Guopeng Wu

Enhancement of photocatalytic H2 evolution on CdS by loading MoS2 as Cocatalyst under visible light irradiation.

This communication presents our recent results that the activity of photocatalytic H2 production can be significantly enhanced when a small amount of MoS2 is loaded on CdS as cocatalyst. The MoS2/CdS catalysts show high rate of H2 evolution from photocatalytic re-forming of lactic acid under visible light irradiation. The rate of H2 evolution on CdS is increased by up to 36 times when loaded with only 0.2 wt % of MoS2, and the activity of MoS2/CdS is even higher than those of the CdS photocatalysts loaded with different noble metals, such as Pt, Ru, Rh, Pd, and Au. The junction formed between MoS2 and CdS and the excellent H2 activation property of MoS2 are supposed to be responsible for the enhanced photocatalytic activity of MoS2/CdS.

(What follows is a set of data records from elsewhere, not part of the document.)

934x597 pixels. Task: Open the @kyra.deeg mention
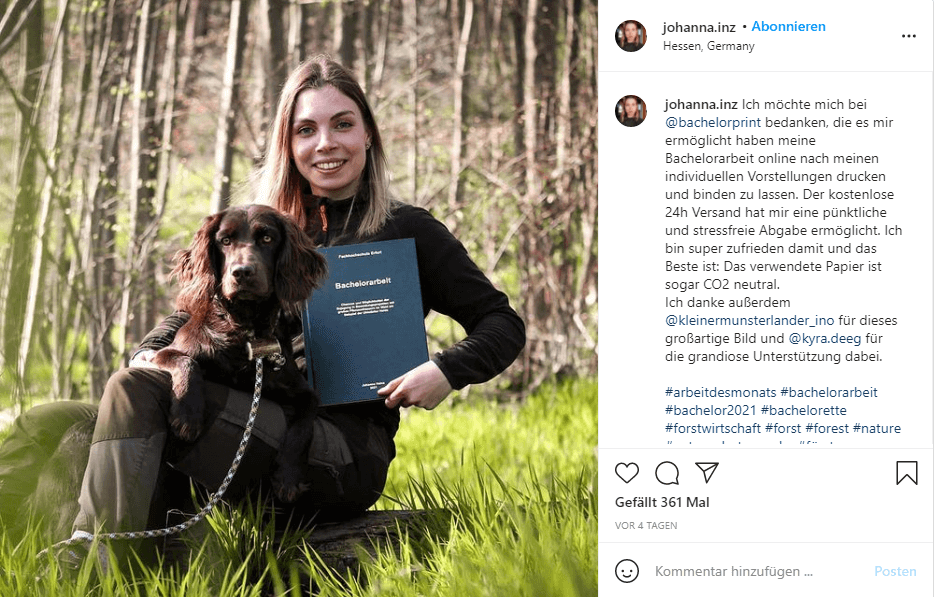tap(824, 338)
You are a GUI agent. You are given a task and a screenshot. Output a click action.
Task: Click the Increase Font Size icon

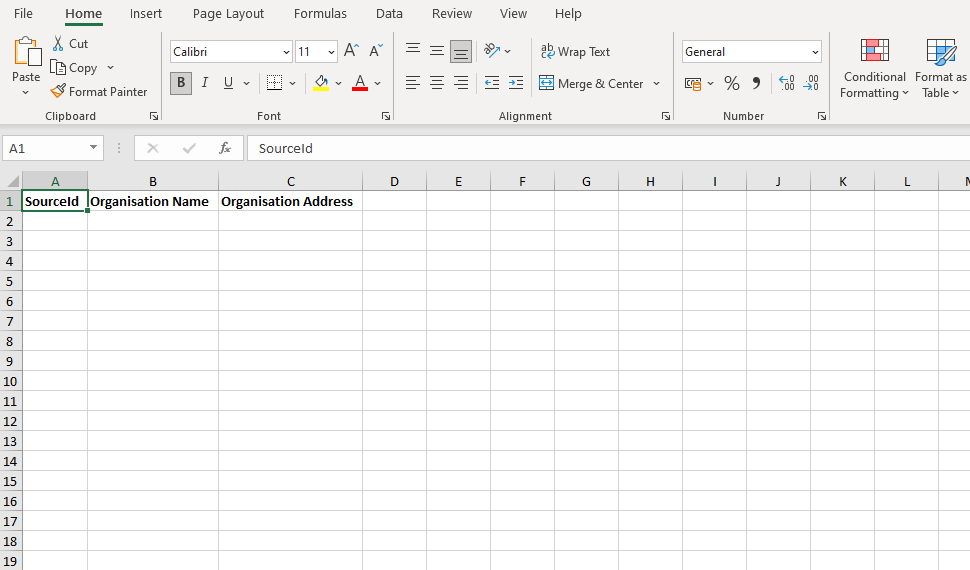click(x=350, y=51)
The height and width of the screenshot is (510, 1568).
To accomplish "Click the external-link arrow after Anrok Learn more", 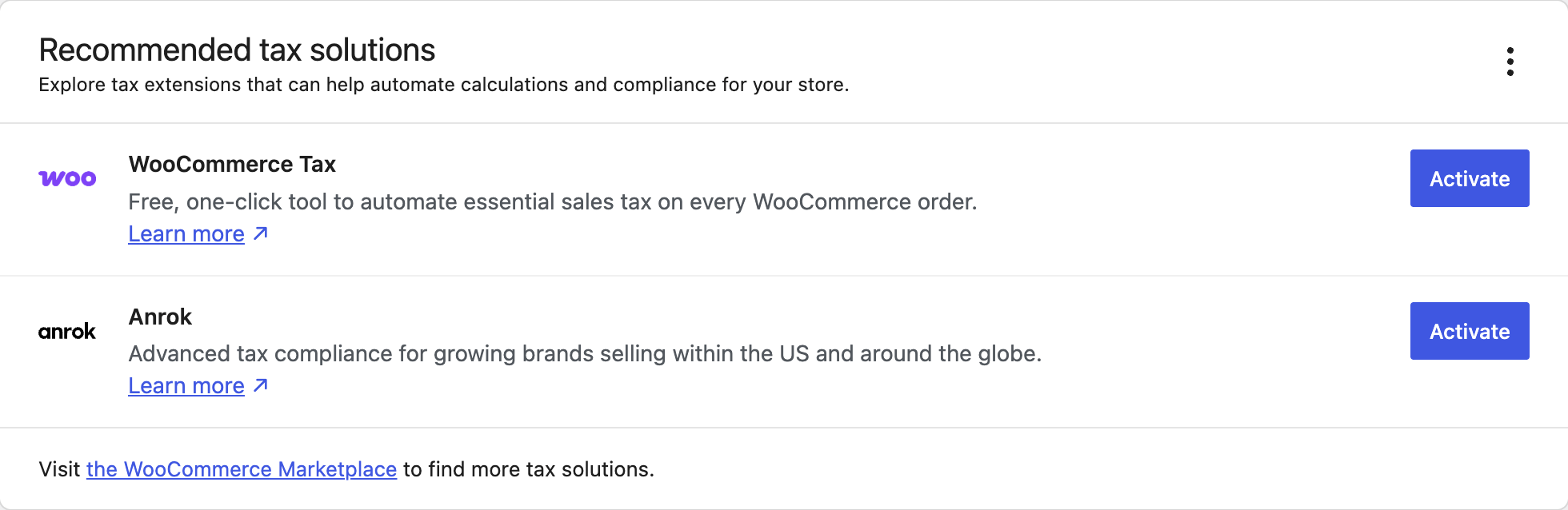I will pyautogui.click(x=260, y=385).
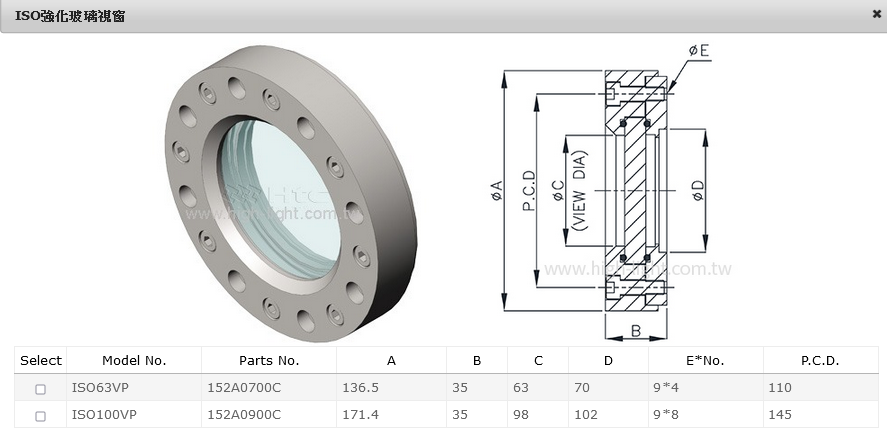Close the ISO強化玻璃視窗 popup
Image resolution: width=887 pixels, height=434 pixels.
click(x=876, y=14)

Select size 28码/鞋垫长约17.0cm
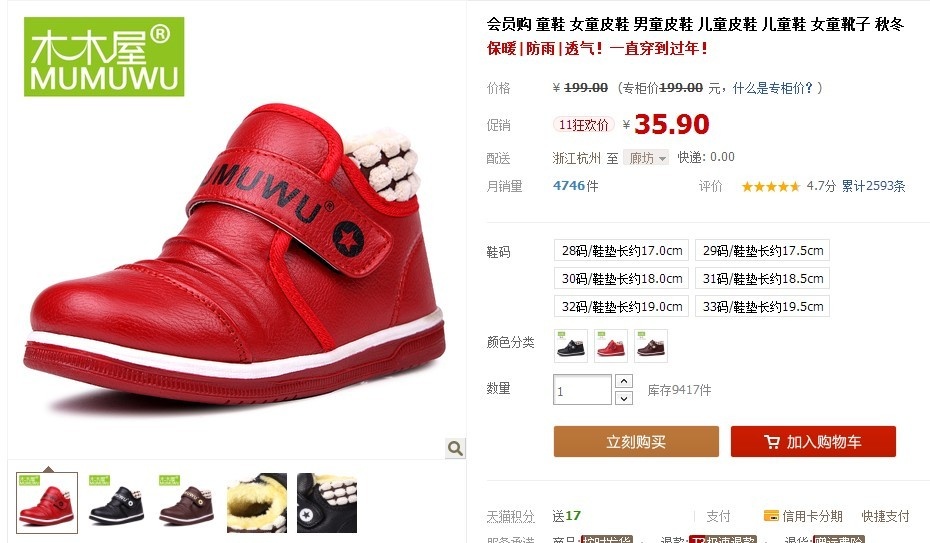622,250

Photocatalytic H2 production on Pt/TiO2–SO42− with tuned surface-phase structures: enhancing activity and reducing CO formation

Photocatalytic reforming of biomass is a promising way to produce hydrogen using renewable energy. Photocatalytic reforming of methanol on Pt/TiO2–SO42− as a model reaction of biomass reforming was investigated. Sulfated TiO2 (TiO2–SO42−) with a tunable surface phase was prepared by calcining commercially available titanium dioxide TiO2 (Degussa P25) with deposited sodium sulfate Na2SO4 as a modifier. Compared with P25, the as-prepared TiO2–SO42− with Pt co-catalyst shows an increase up to 6-fold in the activity for H2 production via photocatalytic reforming of methanol, and the CO (undesired product) concentration in the produced H2 is decreased by about two orders of magnitude. XRD patterns and UV Raman spectra clearly indicate that TiO2 depositing with Na2SO4 can significantly retard the phase transformation from anatase to rutile during calcination at elevated temperatures. It is proposed that both the phase composition and the high crystallinity of TiO2 contribute to the high H2 evolution activity. IR spectra of pyridine adsorption and the NH3-TPD profile show that the surface acid sites of the photocatalyst are greatly reduced after calcination at high temperatures. It is proposed that the decrease in the acidity of the samples might be responsible for the low CO selectivity.

Kinetics of Photogenerated Electrons Involved in Photocatalytic Reaction of Methanol on Pt/TiO2

Time-resolved IR spectroscopy was used to detect the photocatalytic reaction of methanol for H2 production on Pt/TiO2 catalysts. There exists an optimal amount of Pt loading in the Pt/TiO2 catalysts for the reaction of the photogenerated long-lived electrons. For a given amount of Pt loading, the reaction rate of the long-lived electrons on Pt/TiO2 catalysts varies greatly with the different reduction temperature of the catalysts. The possible reason is that the Pt particles occupy the surface active sites for methanol adsorption on Pt/TiO2 catalysts reduced at high temperature. This phenomenon is not observed obviously on Pt/TiO2 catalysts reduced at low temperature. The decay rate of the long-lived electrons evaluated by time-resolved IR method qualitatively correlates well with the activity of H2 production under steady-state irradiation conditions.